### Collection entries
◆ ◆ ◆ ◆
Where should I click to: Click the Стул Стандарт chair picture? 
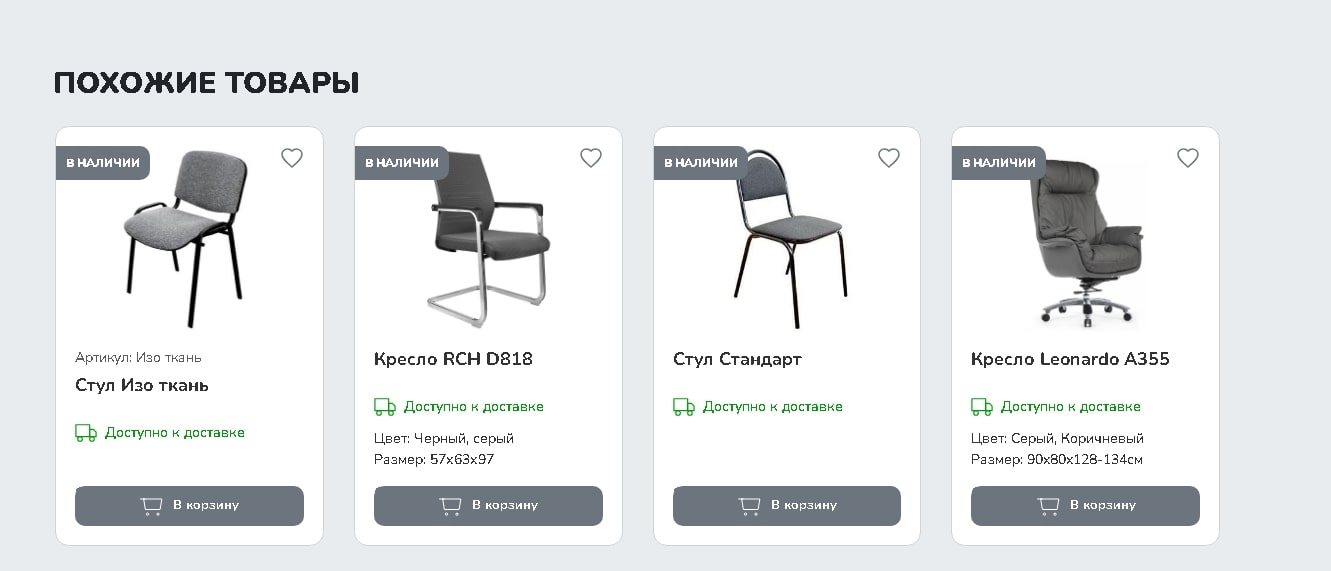pyautogui.click(x=790, y=238)
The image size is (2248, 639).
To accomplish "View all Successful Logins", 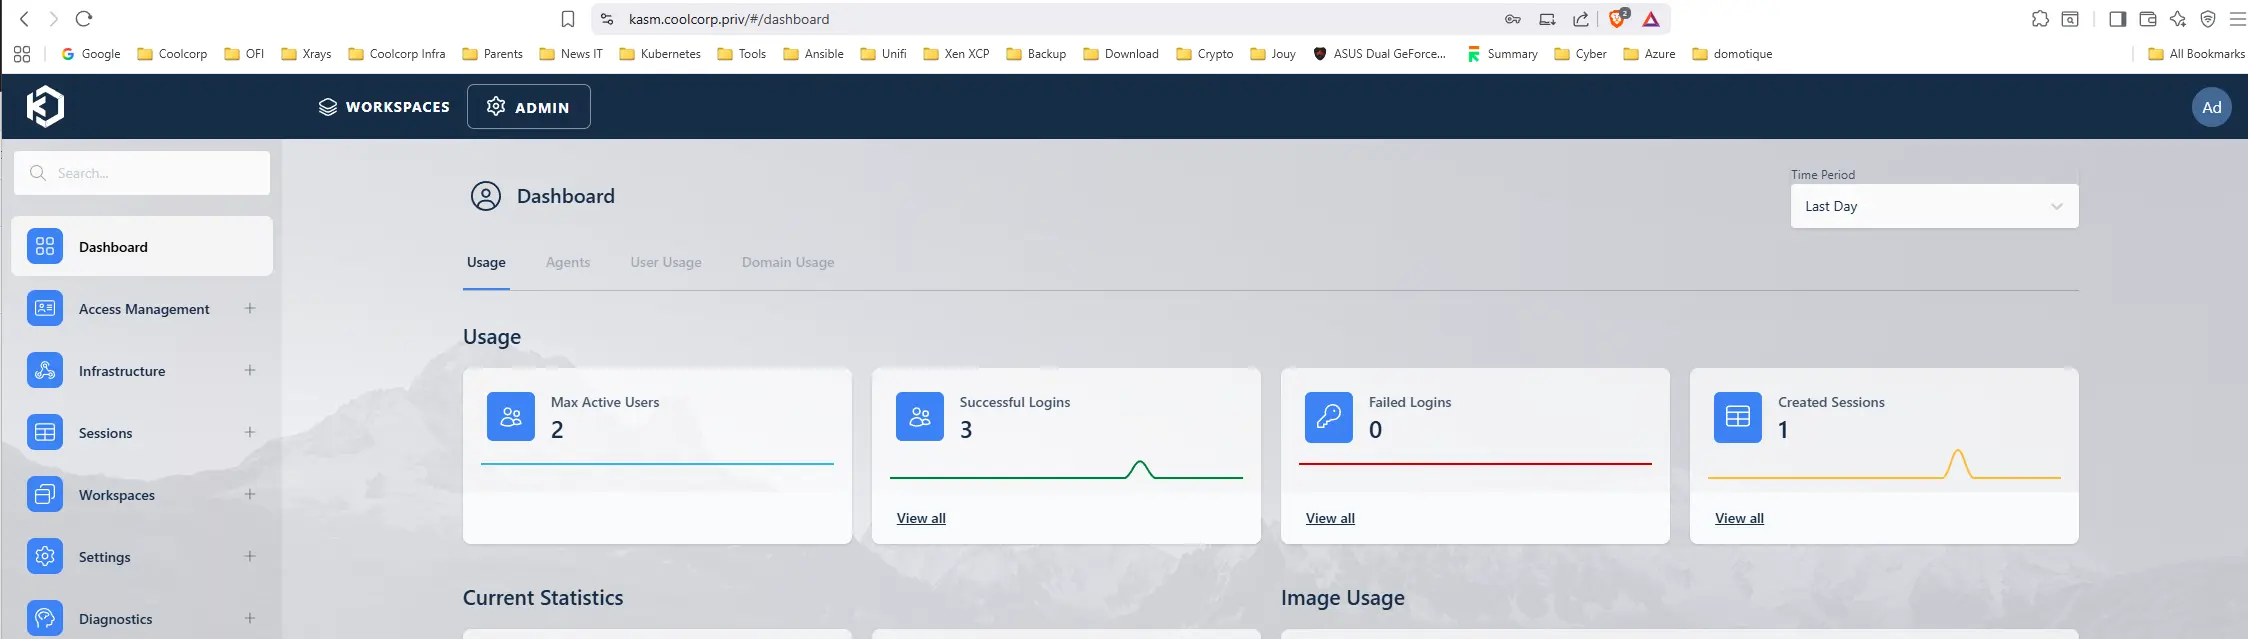I will (920, 518).
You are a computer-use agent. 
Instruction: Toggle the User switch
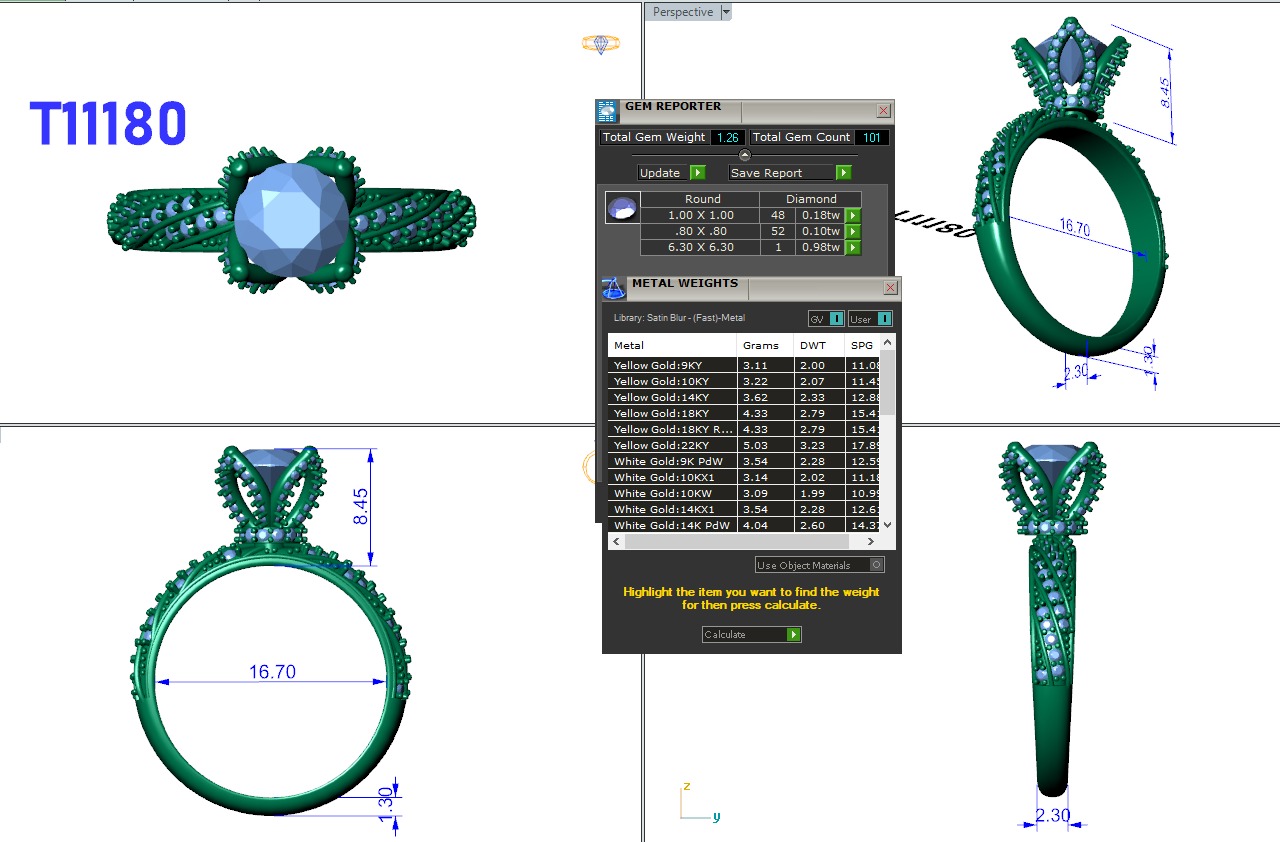pyautogui.click(x=884, y=319)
◆ ◆ ◆ ◆
### What the task requires
Could you write out exactly the lines running from the one with "You are a computer-use agent." through the last line of the data above, both ends kept, and omit any picture?

### Written answer
You are a computer-use agent. 
Instruction: Toggle the User switch
pyautogui.click(x=884, y=319)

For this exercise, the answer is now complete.